# Drum Brake Removal



## Sin_Arucard (Sep 18, 2005)

just for further references, so when i decide to change my brakes, rotors, and all. how do i remove the drum brakes on my sentra? theyre ugly as shit and i want to remove them so i'd be able to put discs in the back instead of those drum brakes.

if there is more too it than just removing and adding new brakes after taking them off, say so. so i'm not confused.


----------



## AznBoiBryant (Dec 29, 2004)

This is what you would need

http://fastbrakes.com/shop/product_info.php?cPath=31&products_id=89


----------



## Sin_Arucard (Sep 18, 2005)

....those are 200sx brakes there... check my car. under my name. says 05 sentra 1.8s....u gave me a bad link...


----------



## chimmike (Oct 17, 2002)

uh, in order to get rear disc's, you'd need to swap out the entire axle for a spec v axle with disc brakes, you'd need a new master cylinder and new proportioning valve from a spec v as well.

aka, you don't need rear discs, and if you REALLY don't like the way the drums look, and that's the only reason you're bitchin, paint them.
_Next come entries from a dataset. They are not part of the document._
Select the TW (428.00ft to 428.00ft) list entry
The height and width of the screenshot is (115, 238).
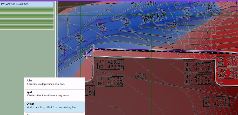pyautogui.click(x=27, y=4)
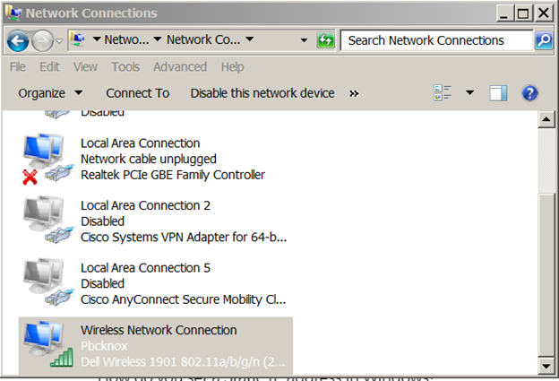This screenshot has width=559, height=381.
Task: Click the blue Back navigation arrow
Action: (x=18, y=40)
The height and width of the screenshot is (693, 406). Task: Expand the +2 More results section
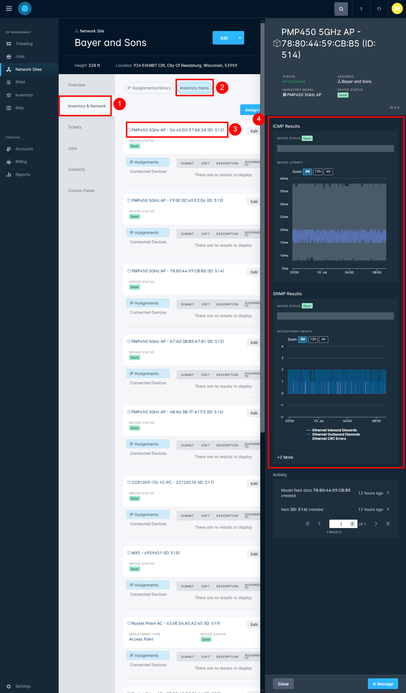[x=285, y=457]
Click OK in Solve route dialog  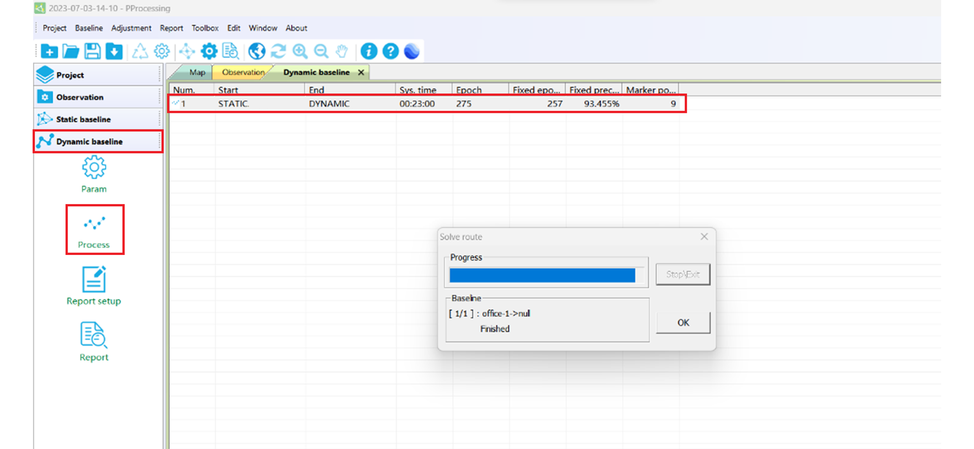click(683, 323)
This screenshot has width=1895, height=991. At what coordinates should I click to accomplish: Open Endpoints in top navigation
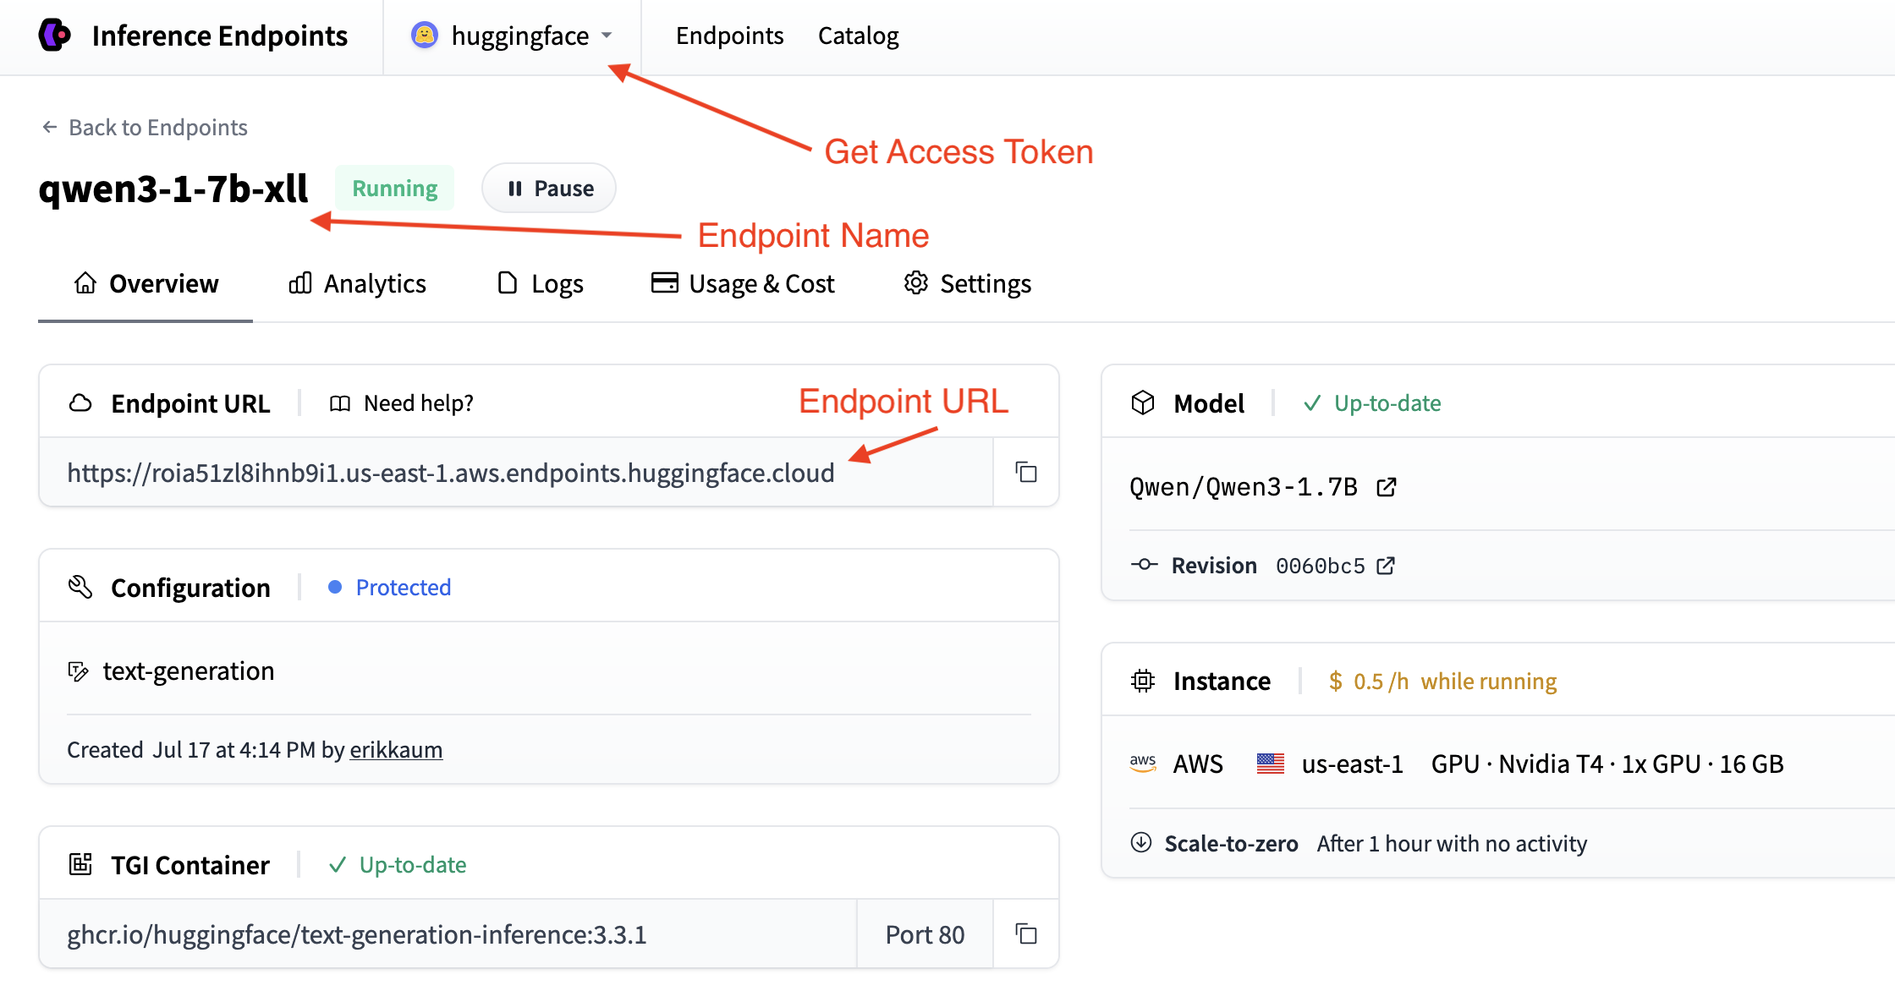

Otherwise, it's retarded to do all that work when you don't NEED the discs in the least.


----------



## Sin_Arucard (Sep 18, 2005)

what the hell is your problem chimmeke? dang, friggin askin how to remove it and if there is more maintanence required than just a kit. not askin for stupid remark on what i think about drum brakes. fuckin stop being such a critic and an asshole about shit. damn


----------



## chimmike (Oct 17, 2002)

Sin_Arucard said:


> what the hell is your problem chimmeke? dang, friggin askin how to remove it and if there is more maintanence required than just a kit. not askin for stupid remark on what i think about drum brakes. fuckin stop being such a critic and an asshole about shit. damn


first paragraph, I told you what you needed. If you didn't like the rest of it, then shut your trap.

now you know. you can either waste the money or deal with the drums.

I just can't honestly fathom what the hell the big deal is with rear drums.
I've got over 200whp with rear drums and they look fine and stop VERY well.


----------